#### Exercise requirements
Retype each record shown below, leaving every character as it is.

#### Data to process
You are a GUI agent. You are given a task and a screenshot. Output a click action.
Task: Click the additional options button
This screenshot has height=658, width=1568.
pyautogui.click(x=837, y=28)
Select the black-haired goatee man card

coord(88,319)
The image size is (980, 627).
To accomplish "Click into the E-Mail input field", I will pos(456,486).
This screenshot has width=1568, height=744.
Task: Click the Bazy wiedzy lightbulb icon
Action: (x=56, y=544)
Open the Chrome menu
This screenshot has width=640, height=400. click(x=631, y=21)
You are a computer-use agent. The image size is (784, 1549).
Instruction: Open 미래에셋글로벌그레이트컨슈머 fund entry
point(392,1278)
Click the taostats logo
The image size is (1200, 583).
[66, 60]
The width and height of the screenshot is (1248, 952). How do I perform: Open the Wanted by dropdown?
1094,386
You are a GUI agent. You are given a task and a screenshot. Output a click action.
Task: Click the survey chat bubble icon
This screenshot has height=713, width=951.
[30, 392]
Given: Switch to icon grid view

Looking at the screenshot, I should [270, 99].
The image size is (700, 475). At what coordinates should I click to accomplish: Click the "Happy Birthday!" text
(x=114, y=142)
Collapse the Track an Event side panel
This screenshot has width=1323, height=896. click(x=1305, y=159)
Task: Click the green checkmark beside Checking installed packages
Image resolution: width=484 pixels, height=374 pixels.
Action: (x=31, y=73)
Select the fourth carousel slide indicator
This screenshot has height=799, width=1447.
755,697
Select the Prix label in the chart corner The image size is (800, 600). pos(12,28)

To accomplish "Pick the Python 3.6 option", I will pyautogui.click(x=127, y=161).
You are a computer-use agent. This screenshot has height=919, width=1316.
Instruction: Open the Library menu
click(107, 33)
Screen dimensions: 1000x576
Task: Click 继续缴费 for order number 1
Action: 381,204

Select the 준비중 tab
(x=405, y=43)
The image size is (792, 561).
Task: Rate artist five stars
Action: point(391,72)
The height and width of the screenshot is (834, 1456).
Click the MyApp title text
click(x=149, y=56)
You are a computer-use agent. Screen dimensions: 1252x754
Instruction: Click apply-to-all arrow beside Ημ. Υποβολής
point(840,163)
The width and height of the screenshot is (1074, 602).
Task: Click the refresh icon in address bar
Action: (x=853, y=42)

#### Your solution
You are a GUI agent. You are given a task and a screenshot. Output a click action.
Task: Click the additional options button
This screenshot has height=658, width=1568.
pyautogui.click(x=837, y=28)
Select the black-haired goatee man card

coord(88,319)
The image size is (980, 627).
To accomplish "Click into the E-Mail input field", I will pos(456,486).
This screenshot has width=1568, height=744.
Task: Click the Bazy wiedzy lightbulb icon
Action: (x=56, y=544)
Open the Chrome menu
This screenshot has width=640, height=400. click(x=631, y=21)
You are a computer-use agent. The image size is (784, 1549).
Instruction: Open 미래에셋글로벌그레이트컨슈머 fund entry
point(392,1278)
Click the taostats logo
The image size is (1200, 583).
[66, 60]
The width and height of the screenshot is (1248, 952). How do I perform: Open the Wanted by dropdown?
1094,386
You are a GUI agent. You are given a task and a screenshot. Output a click action.
Task: Click the survey chat bubble icon
This screenshot has height=713, width=951.
[30, 392]
Given: Switch to icon grid view

Looking at the screenshot, I should [270, 99].
The image size is (700, 475). At what coordinates should I click to accomplish: Click the "Happy Birthday!" text
(x=114, y=142)
Collapse the Track an Event side panel
This screenshot has width=1323, height=896. click(x=1305, y=159)
Task: Click the green checkmark beside Checking installed packages
Image resolution: width=484 pixels, height=374 pixels.
Action: (x=31, y=73)
Select the fourth carousel slide indicator
This screenshot has height=799, width=1447.
755,697
Select the Prix label in the chart corner The image size is (800, 600). pos(12,28)

To accomplish "Pick the Python 3.6 option", I will pyautogui.click(x=127, y=161).
You are a computer-use agent. This screenshot has height=919, width=1316.
Instruction: Open the Library menu
click(107, 33)
Screen dimensions: 1000x576
Task: Click 继续缴费 for order number 1
Action: 381,204

Select the 준비중 tab
(x=405, y=43)
The image size is (792, 561).
Task: Rate artist five stars
Action: point(391,72)
The height and width of the screenshot is (834, 1456).
Click the MyApp title text
click(x=149, y=56)
You are a computer-use agent. Screen dimensions: 1252x754
Instruction: Click apply-to-all arrow beside Ημ. Υποβολής
point(840,163)
The width and height of the screenshot is (1074, 602).
Task: Click the refresh icon in address bar
Action: (x=853, y=42)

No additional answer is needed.